ABOUT THIS EXERCISE >> I would like every entry below written out exactly.

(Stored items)
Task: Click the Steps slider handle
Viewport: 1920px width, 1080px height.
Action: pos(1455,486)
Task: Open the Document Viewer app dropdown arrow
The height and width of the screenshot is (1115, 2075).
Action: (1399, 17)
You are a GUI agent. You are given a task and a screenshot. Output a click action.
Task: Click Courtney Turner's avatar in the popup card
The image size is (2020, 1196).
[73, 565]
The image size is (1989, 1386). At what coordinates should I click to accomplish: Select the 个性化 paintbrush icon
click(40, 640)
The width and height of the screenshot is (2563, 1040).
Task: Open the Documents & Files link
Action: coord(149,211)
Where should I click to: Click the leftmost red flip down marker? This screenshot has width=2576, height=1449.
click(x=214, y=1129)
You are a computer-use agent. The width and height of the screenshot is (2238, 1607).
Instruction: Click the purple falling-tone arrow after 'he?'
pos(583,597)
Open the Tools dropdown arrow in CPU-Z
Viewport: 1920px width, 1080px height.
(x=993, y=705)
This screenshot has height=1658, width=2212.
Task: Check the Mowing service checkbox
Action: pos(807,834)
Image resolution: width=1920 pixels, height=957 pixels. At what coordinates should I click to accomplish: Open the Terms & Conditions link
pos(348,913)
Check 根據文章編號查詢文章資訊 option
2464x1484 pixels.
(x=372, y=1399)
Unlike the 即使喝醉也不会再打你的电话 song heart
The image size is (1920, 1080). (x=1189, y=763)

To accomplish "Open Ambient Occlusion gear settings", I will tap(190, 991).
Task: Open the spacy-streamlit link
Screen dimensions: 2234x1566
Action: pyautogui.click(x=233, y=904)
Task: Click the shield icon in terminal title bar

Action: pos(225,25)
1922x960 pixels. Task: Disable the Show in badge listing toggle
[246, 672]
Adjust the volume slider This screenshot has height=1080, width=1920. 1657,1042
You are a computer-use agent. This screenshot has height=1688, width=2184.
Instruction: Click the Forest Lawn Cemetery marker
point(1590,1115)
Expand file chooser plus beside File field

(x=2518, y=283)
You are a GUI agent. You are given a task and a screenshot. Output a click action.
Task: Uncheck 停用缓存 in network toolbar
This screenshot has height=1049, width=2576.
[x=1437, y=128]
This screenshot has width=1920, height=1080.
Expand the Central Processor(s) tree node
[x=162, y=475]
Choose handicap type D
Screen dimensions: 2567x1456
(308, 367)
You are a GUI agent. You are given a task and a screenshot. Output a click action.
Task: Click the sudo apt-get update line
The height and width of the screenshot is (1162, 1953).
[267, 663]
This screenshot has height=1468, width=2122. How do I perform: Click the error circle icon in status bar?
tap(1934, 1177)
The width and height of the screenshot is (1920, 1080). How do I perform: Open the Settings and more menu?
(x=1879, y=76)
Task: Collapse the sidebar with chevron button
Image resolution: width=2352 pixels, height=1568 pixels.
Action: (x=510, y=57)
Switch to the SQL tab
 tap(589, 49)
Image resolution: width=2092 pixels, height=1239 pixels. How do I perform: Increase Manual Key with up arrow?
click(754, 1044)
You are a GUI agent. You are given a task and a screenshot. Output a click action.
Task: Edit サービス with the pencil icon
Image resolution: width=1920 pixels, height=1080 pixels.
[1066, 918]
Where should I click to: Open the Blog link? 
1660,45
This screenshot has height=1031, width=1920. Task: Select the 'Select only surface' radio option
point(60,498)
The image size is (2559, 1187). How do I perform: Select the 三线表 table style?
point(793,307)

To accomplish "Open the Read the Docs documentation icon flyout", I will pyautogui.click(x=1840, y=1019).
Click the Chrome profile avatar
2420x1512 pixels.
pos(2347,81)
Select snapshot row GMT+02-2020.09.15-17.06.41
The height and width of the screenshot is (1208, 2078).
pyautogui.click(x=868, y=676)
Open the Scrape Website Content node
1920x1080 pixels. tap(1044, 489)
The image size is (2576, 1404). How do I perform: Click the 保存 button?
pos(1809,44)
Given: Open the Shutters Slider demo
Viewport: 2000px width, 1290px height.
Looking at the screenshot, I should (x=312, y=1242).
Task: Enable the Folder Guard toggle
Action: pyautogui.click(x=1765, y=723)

PROBLEM SOLUTION >>
Task: Click the Steps slider handle
Viewport: 1920px width, 1080px height.
Action: pos(1455,486)
Task: Open the Document Viewer app dropdown arrow
The height and width of the screenshot is (1115, 2075).
Action: (1399, 17)
You are a GUI agent. You are given a task and a screenshot. Output a click action.
Task: Click Courtney Turner's avatar in the popup card
The image size is (2020, 1196).
[73, 565]
The image size is (1989, 1386). At what coordinates should I click to accomplish: Select the 个性化 paintbrush icon
click(40, 640)
The width and height of the screenshot is (2563, 1040).
Task: Open the Documents & Files link
Action: coord(149,211)
Where should I click to: Click the leftmost red flip down marker? This screenshot has width=2576, height=1449.
click(x=214, y=1129)
You are a computer-use agent. The width and height of the screenshot is (2238, 1607).
Instruction: Click the purple falling-tone arrow after 'he?'
pos(583,597)
Open the Tools dropdown arrow in CPU-Z
Viewport: 1920px width, 1080px height.
(x=993, y=705)
This screenshot has height=1658, width=2212.
Task: Check the Mowing service checkbox
Action: pos(807,834)
Image resolution: width=1920 pixels, height=957 pixels. At what coordinates should I click to accomplish: Open the Terms & Conditions link
pos(348,913)
Check 根據文章編號查詢文章資訊 option
2464x1484 pixels.
(x=372, y=1399)
Unlike the 即使喝醉也不会再打你的电话 song heart
The image size is (1920, 1080). (x=1189, y=763)

To accomplish "Open Ambient Occlusion gear settings", I will tap(190, 991).
Task: Open the spacy-streamlit link
Screen dimensions: 2234x1566
Action: pyautogui.click(x=233, y=904)
Task: Click the shield icon in terminal title bar

Action: pos(225,25)
1922x960 pixels. Task: Disable the Show in badge listing toggle
[246, 672]
Adjust the volume slider This screenshot has height=1080, width=1920. 1657,1042
You are a computer-use agent. This screenshot has height=1688, width=2184.
Instruction: Click the Forest Lawn Cemetery marker
point(1590,1115)
Expand file chooser plus beside File field

(x=2518, y=283)
You are a GUI agent. You are given a task and a screenshot. Output a click action.
Task: Uncheck 停用缓存 in network toolbar
This screenshot has height=1049, width=2576.
[x=1437, y=128]
This screenshot has width=1920, height=1080.
Expand the Central Processor(s) tree node
[x=162, y=475]
Choose handicap type D
Screen dimensions: 2567x1456
(308, 367)
You are a GUI agent. You are given a task and a screenshot. Output a click action.
Task: Click the sudo apt-get update line
The height and width of the screenshot is (1162, 1953).
[267, 663]
This screenshot has height=1468, width=2122. How do I perform: Click the error circle icon in status bar?
tap(1934, 1177)
The width and height of the screenshot is (1920, 1080). How do I perform: Open the Settings and more menu?
(x=1879, y=76)
Task: Collapse the sidebar with chevron button
Image resolution: width=2352 pixels, height=1568 pixels.
Action: (x=510, y=57)
Switch to the SQL tab
 tap(589, 49)
Image resolution: width=2092 pixels, height=1239 pixels. How do I perform: Increase Manual Key with up arrow?
click(754, 1044)
You are a GUI agent. You are given a task and a screenshot. Output a click action.
Task: Edit サービス with the pencil icon
Image resolution: width=1920 pixels, height=1080 pixels.
[1066, 918]
Where should I click to: Open the Blog link? 
1660,45
This screenshot has height=1031, width=1920. Task: Select the 'Select only surface' radio option
point(60,498)
The image size is (2559, 1187). How do I perform: Select the 三线表 table style?
point(793,307)

To accomplish "Open the Read the Docs documentation icon flyout", I will pyautogui.click(x=1840, y=1019).
Click the Chrome profile avatar
2420x1512 pixels.
pos(2347,81)
Select snapshot row GMT+02-2020.09.15-17.06.41
The height and width of the screenshot is (1208, 2078).
pyautogui.click(x=868, y=676)
Open the Scrape Website Content node
1920x1080 pixels. tap(1044, 489)
The image size is (2576, 1404). How do I perform: Click the 保存 button?
pos(1809,44)
Given: Open the Shutters Slider demo
Viewport: 2000px width, 1290px height.
Looking at the screenshot, I should (x=312, y=1242).
Task: Enable the Folder Guard toggle
Action: pyautogui.click(x=1765, y=723)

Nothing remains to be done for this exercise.